**Textauszug**:
● ● ● ●
Wie immer sind auch Grosswaschtage angesagt. Mückengitter, Kissen, Matratzenüberzüge müssen wieder sauber werden. Alles ist verschwitzt. Wir brauchen bei dieser feuchten, klebrigen Hitze viele T-Shirts und Kleider. Zudem sind die Waschmaschinen so schlecht ( ein Waschgang 30 Minuten mit nur kaltem Wasser), dass nichts sauber wird und oftmals vorher von Hand geschrubbt werden muss. Zudem herrscht im Waschhaus der Marina meistens ein Gedränge, denn alle ankommenden Segler bringen riesige Berge Schmutzwäsche mit.

Dazu kommt noch etwas Zusätzliches: es regnet seit Wochen immer wieder mal sehr stark, manchmal auch 2 Tage mehr oder weniger dauerhaft, dann scheint die Sonne wieder und es wird heiss. Aber die extreme Luftfeuchtigkeit bleibt, sie staut sich im Schiff. In jedem Kasten, in jeder Schublade wird es feucht und muffelig, trotz den von mir genähten Säcklein mit Silicagel. Immer wieder nehmen wir ein Paar Hosen, ein T-Shirt aus der Schublade und es ist voll Stockflecken und Schimmel. Vorgewaschen mit Gallseife wird alles in der Waschmaschine dann doch wieder sauber. Die Buchdeckel und die Ledersachen sind von einer feinen Schimmelschicht überzogen und brauchen eine Behandlung mit Essigwasser. So entdecken wir jeden Tag wieder eine neue Überraschung und die Arbeitsliste wird nie kürzer.
● ● ● ●
**Aufgabe A**: Schreiben Sie aus dem Textauszug den Abschnitt von „Wie immer sind“ bis „Berge Schmutzwäsche mit.“ wortgetreu ab.
**Aufgabe B**: Womit werden laut dem Textauszug die Buchdeckel und die Ledersachen behandelt?

**Vorliegendes Material**:
● ● ● ●
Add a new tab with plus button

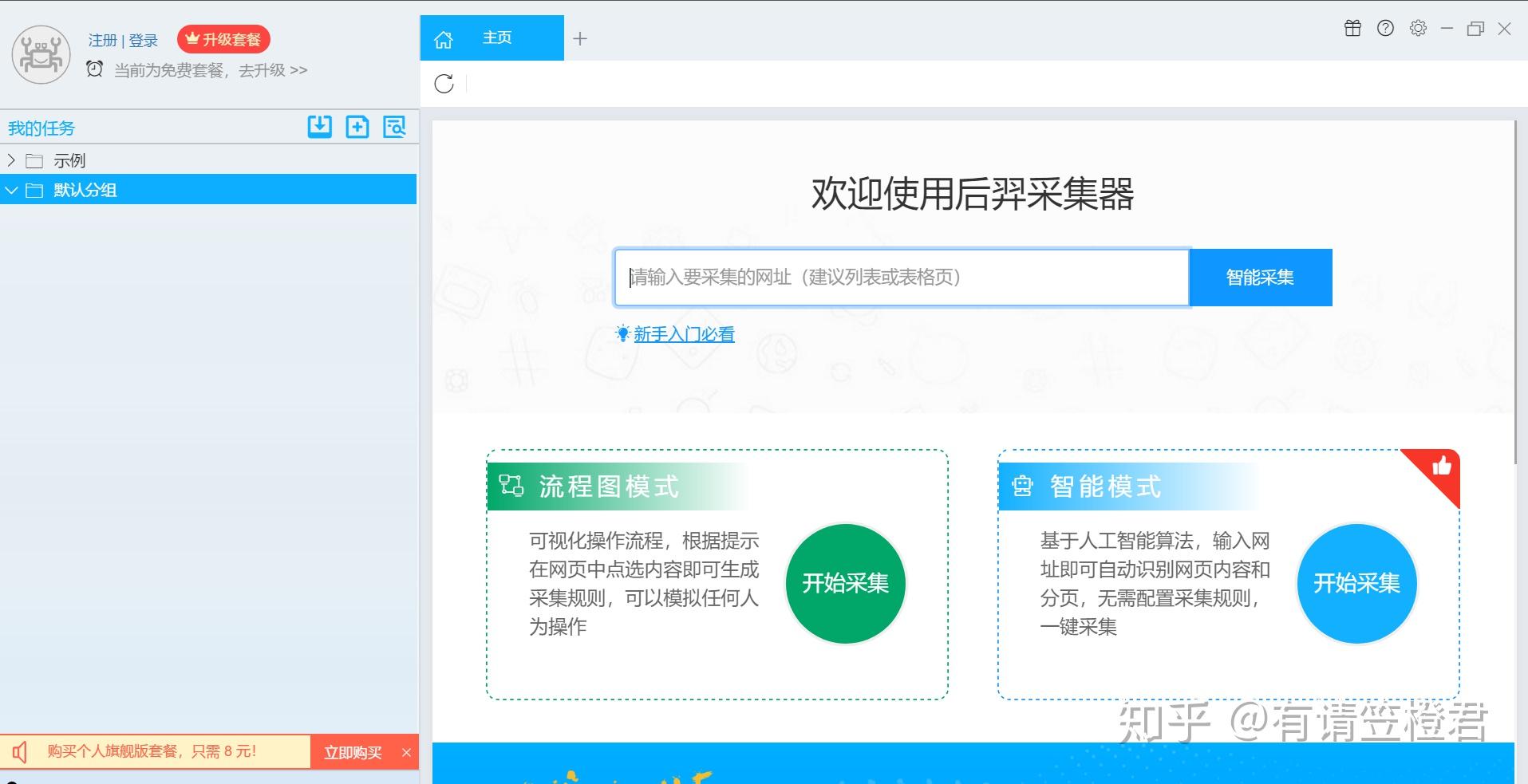(x=580, y=38)
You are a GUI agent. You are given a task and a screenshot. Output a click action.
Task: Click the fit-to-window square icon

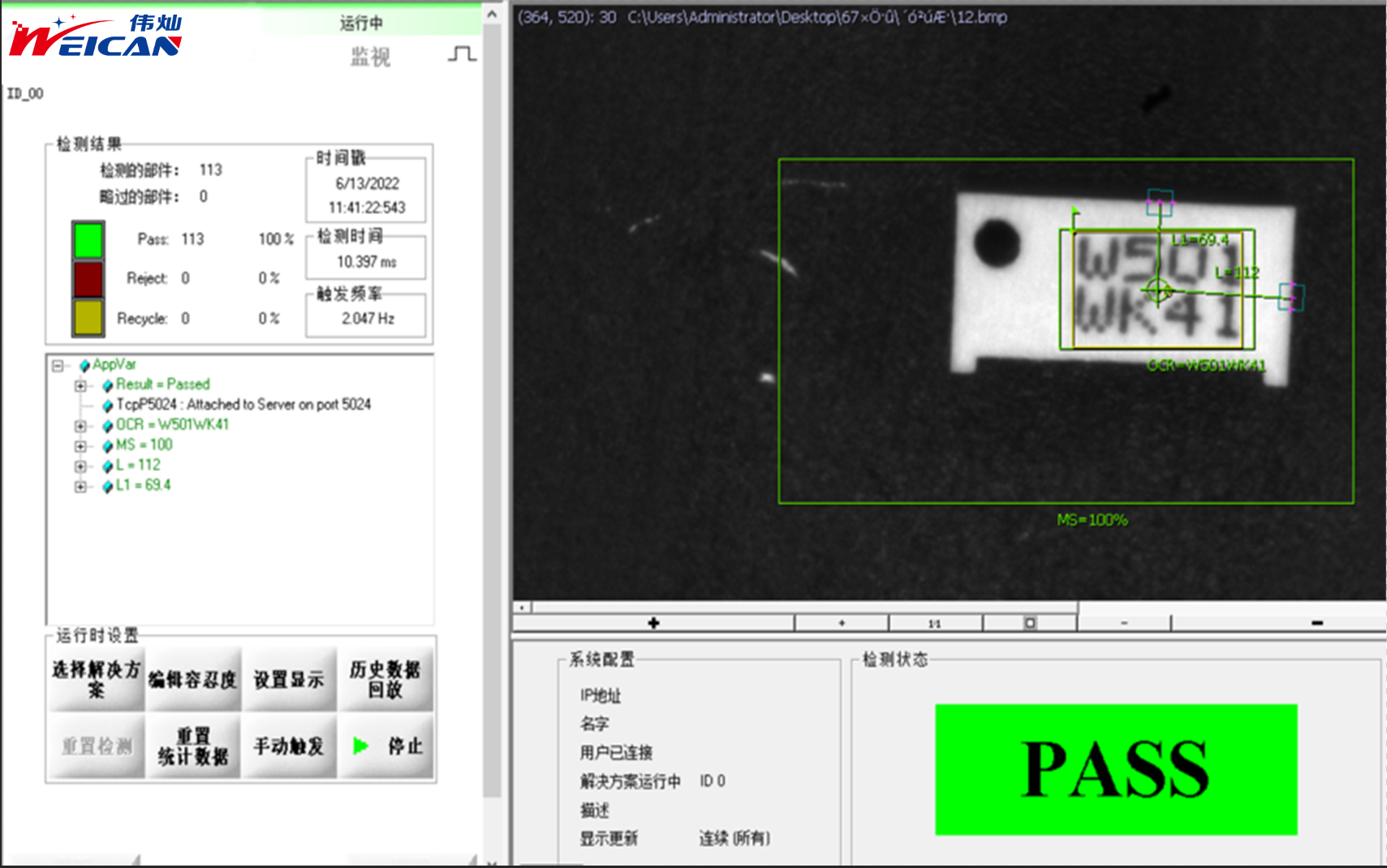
● ● ● ●
**Antwort A**:
Wie immer sind auch Grosswaschtage angesagt. Mückengitter, Kissen, Matratzenüberzüge müssen wieder sauber werden. Alles ist verschwitzt. Wir brauchen bei dieser feuchten, klebrigen Hitze viele T-Shirts und Kleider. Zudem sind die Waschmaschinen so schlecht ( ein Waschgang 30 Minuten mit nur kaltem Wasser), dass nichts sauber wird und oftmals vorher von Hand geschrubbt werden muss. Zudem herrscht im Waschhaus der Marina meistens ein Gedränge, denn alle ankommenden Segler bringen riesige Berge Schmutzwäsche mit.

**Antwort B**: Mit Essigwasser.